== PASSAGE ==
>> start
Posted: August 1, 2014

LANGLEY, B.C. — A specialized truck driver training program planned to launch in B.C. back in April was put on hold, but the province’s trucking association says the pilot program is still forthcoming.

According to local media, the Professional Truck Driver Training Program was delayed due to funding issues, but Paul Landry, president and CEO of the B.C. Trucking Association, says sponsorship from industry sources for the program will be in line this fall.

The BCTA has been developing the driver training program for three years in conjunction with the Transportation Career Development Association (transCDA). The voluntary pilot phase is the next step in obtaining final approval for the Professional Driver Training Program from B.C.’s Industry Training Authority (ITA), the Crown agency that manages the province’s industry training system, including apprentice trade programs that provide recognized certification for graduates.

Similar to existing apprenticeship programs, the curriculum combines classroom and practical training with work-based learning and incorporates two work placement components that trainees must complete prior to certification.

In total, students will be required to take 60 hours of classroom learning, 180 hours behind the wheel, four weeks of supervised work, and 1000 hours of paid work-based learning.

Landry noted that the current system of passing a short test to obtain a Class 1 learner’s licence is inadequate. He said some drivers just train for the test without learning how to handle the wider variety of situations they will encounter.

“The focus is not just on getting a licence, but also learning how to be a professional driver,” explained the BCTA’s Louise Yako in a previous interview. "So the student will also learn things like fatigue management, communications skills, and customer service. It goes above and beyond just driving.”

When the pilot training program launches this fall, it will be evaluated as it unfolds by a third party assigned by the ITA. If successful, the frequency of the training program in the future will be determined by demand and the organizers of the Professional Truck Driver Training Program would like to see it become a provincial requirement.
>> end
== ITEMS ==
>> start
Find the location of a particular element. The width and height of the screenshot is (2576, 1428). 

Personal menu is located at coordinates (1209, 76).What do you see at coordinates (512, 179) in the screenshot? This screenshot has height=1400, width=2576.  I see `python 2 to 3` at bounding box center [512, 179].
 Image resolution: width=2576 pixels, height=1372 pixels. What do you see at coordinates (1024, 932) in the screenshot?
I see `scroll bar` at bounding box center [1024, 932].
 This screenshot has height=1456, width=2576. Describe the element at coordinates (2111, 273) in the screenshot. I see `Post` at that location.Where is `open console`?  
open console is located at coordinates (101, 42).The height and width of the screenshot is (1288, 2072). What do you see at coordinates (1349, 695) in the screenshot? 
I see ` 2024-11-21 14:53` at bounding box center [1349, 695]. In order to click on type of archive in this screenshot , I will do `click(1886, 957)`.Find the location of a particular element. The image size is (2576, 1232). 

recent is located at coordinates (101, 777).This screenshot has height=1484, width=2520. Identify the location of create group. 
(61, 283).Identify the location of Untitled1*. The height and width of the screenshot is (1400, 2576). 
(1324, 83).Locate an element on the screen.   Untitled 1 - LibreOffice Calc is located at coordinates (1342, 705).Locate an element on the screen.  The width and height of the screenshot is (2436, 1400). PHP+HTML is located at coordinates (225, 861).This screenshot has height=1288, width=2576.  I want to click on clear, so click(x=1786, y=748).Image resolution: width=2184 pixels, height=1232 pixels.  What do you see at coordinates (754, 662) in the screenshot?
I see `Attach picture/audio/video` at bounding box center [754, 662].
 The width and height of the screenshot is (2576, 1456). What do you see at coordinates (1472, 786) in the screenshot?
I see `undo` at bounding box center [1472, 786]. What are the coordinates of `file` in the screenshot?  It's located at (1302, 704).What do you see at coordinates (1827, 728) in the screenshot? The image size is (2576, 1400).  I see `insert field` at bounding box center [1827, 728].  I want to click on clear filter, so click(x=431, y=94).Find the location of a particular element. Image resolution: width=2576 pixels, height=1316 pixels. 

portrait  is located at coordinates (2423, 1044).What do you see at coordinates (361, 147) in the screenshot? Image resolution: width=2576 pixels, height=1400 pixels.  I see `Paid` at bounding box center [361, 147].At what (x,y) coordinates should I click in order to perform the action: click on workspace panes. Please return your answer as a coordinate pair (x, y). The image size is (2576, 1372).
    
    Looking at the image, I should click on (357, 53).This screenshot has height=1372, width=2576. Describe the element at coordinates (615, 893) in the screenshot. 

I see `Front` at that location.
>> end
== REQUIRED WORK ==
How many hours behind the wheel does the truck driver training article say students will be required to complete? The lines come from a different source than the article.

== FULL ANSWER ==
180 hours.